[LLVMdev] RFC: Binary format for instrumentation based profiling data

Justin Bogner mail at justinbogner.com
Wed Mar 12 18:09:44 PDT 2014


Instrumentation-based profiling data is generated by instrumented
binaries through library functions in compiler-rt, and read by the clang
frontend to feed PGO.

The current data format is a naive textual format.

The files consist of a number of counters for each function in a
program.

Use cases
=========

There are a few use cases that drive our requirements:

A. Looking up the counters for a particular function needs to be
  efficient, so as to not slow down compilation too much when using the
  data for PGO.  This is also presumably how this data would be
  accessed if using it for coverage.

B. The file should be relatively quick to generate, and shouldn't
  require a large amount of memory overhead to write out.  Instrumented
  programs will write this file out on termination or on demand.

C. Iterating over all of the data must be reasonably simple, to support
  tools that summarize or merge data files.

D. The format should be relatively compact.  Programs with a large
  number of functions may be instrumented, and we don't want to create
  unnecessarily large files because of it.

E. The format should be portable between systems.  Ie, if Alice
  generates profile data for some program P using Machine A, Bob should
  be able to use that same profile data to instrument a copy of that
  same program on machine B.

Partially updating the file is not a goal.  Instrumented programs write
out a profile for a single run, and multiple runs can be merged by a
separate tool.

Semantics
=========

Semantically, we have a collection of functions, each with a number of
counters associated with them.

Functions are represented by strings, determined by the part of the
frontend that both generates and uses this data.  In our case, these are
generally whatever clang thinks of as the function's name, with minor
details added to disambiguate names that aren't necessarily unique.

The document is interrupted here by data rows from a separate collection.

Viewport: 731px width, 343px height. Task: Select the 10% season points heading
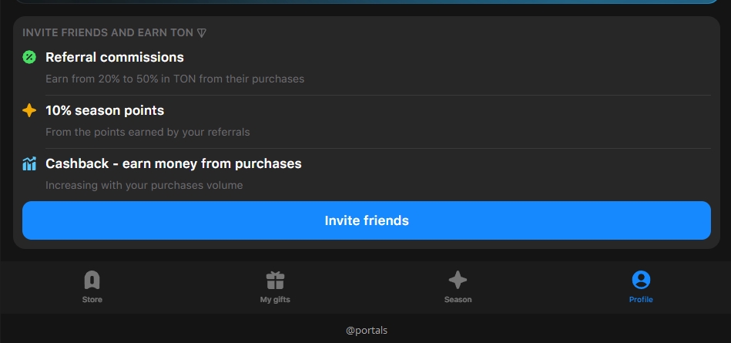tap(105, 110)
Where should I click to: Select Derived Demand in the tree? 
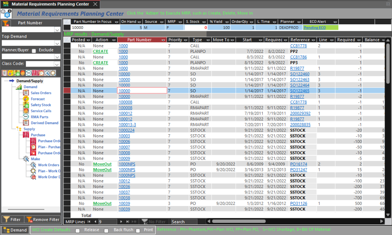pos(45,123)
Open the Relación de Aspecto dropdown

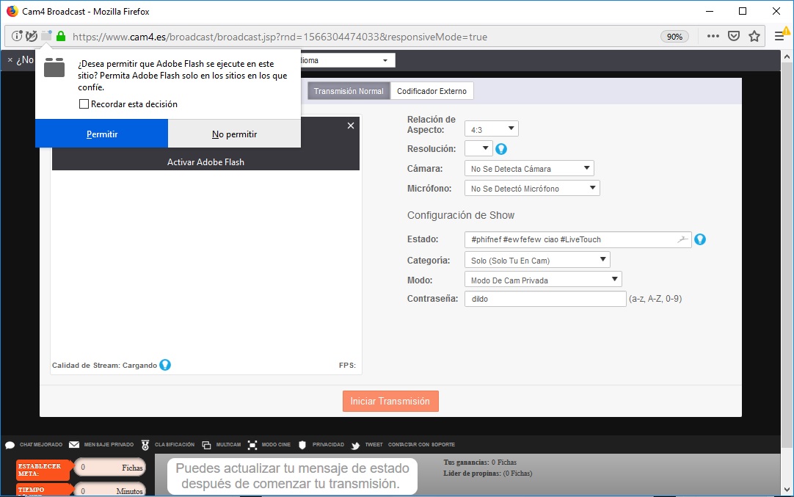pyautogui.click(x=492, y=129)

The counters are a list of unsigned 64 bit values.  The frontend decides
what constructs these belong to, but the first counter is for the
function itself, and always exists.  In order to validate that the
mapping is correct, we need a hash for the frontend to compare against.

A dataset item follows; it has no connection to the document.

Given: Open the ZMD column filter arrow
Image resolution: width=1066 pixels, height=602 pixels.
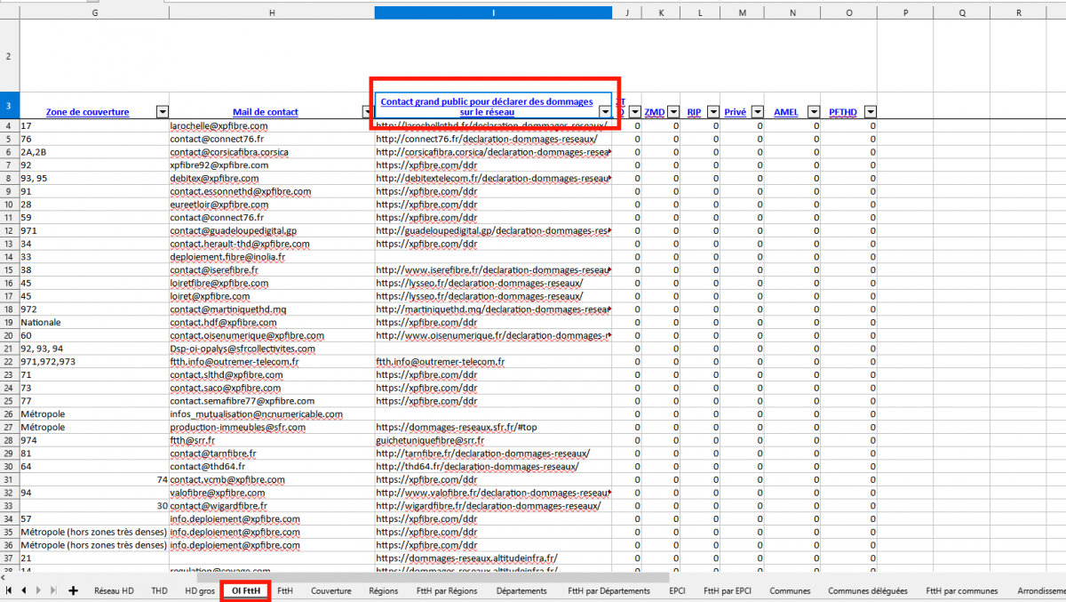Looking at the screenshot, I should click(x=673, y=112).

Initially, we’re using the number of counters as the hash, but that
won't be sufficient as time goes on.

Format
======

The file should be a binary format in order to satisfy use case (D).  As
such, we need to choose an endianness in order to satisfy (E).  A fixed
endianness is simpler than writing in native-endian and byte-swapping if
necessary on read, so we arbitrarily use little-endian.

The file consists of three parts:

1. Header
2. Index
3. Counter data

Header
------

The header contains metadata for parsing the file, and summarizing data
that's expensive to recompute.  Specifically:

- A magic number to identify the file format.  The character string
 "LPRF" has a nice ring to it.

- A version number, to accomodate future changes to the file format.

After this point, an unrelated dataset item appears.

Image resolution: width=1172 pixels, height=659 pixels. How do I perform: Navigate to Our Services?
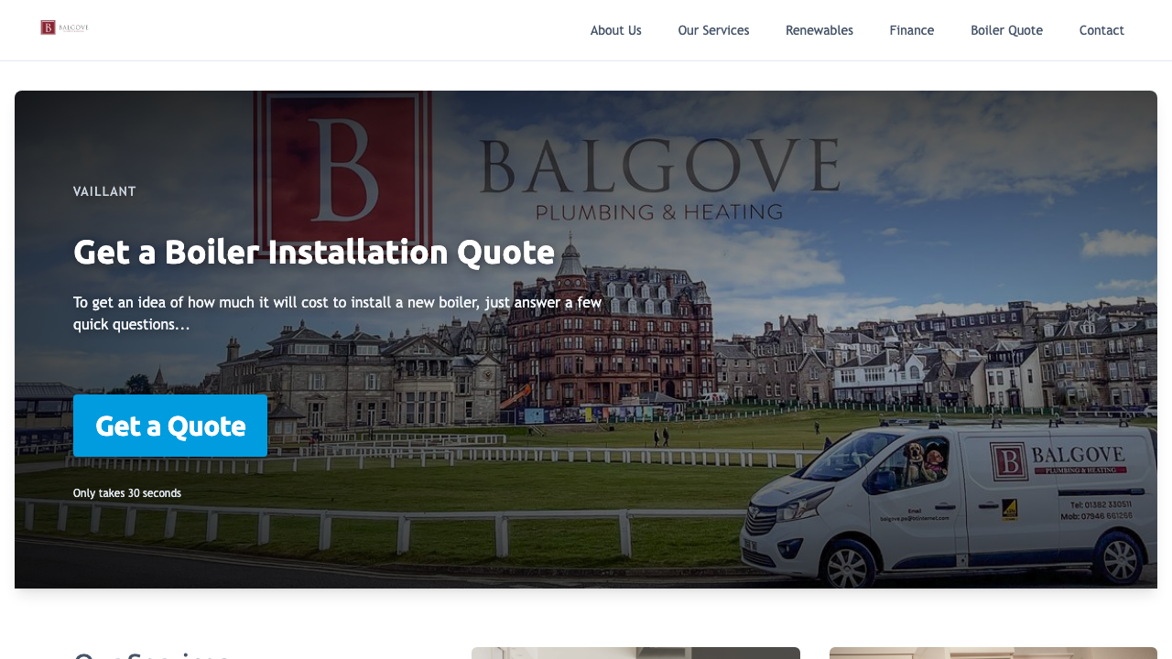[x=713, y=30]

- An offset to the end of the index.  This could alternatively be a size
 of the index, to which the header size would need to be added to get
 the offset, but that's slightly less convenient.

- The maximum value of any function counter.  This is easy to calculate
 when writing the file, but would require reading the entire file to
 calculate later.

Index
-----

An index is necessary in order to get fast look up for particular
functions (use case A), and so that we can avoid paging in the entire
data file when we're only interested in a small subset of the data.  The
index is used as an associative array from the function name to the data
offset where the function's counter data can be found.

The first implementation uses the naive approach of an unordered list
of names and offsets.

 Each element will consist of:

   <string length> <character data> <data offset>

This obviously has an obvious drawback in the "startup" cost of reading
these into an associative data structure, but it's relatively compact
and is an reasonable baseline to evaluate better solutions.

Future directions may include:


1. An on-disk hash table.  Questions like whether to use separate
   chaining or open addressing would need to be addressed.  This
   solution takes at least as much space as the naive approach, but
   avoids the startup cost.

1a. A format like LLVM's dwarf accelerator tables.  This is optimized
    for a different case than we're interested in (failed lookups rather
    than successful), so it's probably not appropriate.

2. An on-disk trie.  This should save a fair amount of space due to the
   fact that C language names and C++ mangling tend to lead to a large
   number of names with common prefixes. This format also allows
   iterating over the functions in alphabetical order.

Counter data
------------

The counter data is simply an array of unsigned 64 bit values.  Given an
offset found in the index, a sequence follows:

   <function hash> <number of counters> <counters...>

This is all of the data needed for a given function.

A potential future direction would be to represent counters with a
variable length encoding.  Many counters in a program are likely to be 0
or 1 for a particular run.  Using 8B for each is expensive.  However,
there’s a natural tradeoff against use case B, as the size of the
file is harder to predict when writing it out.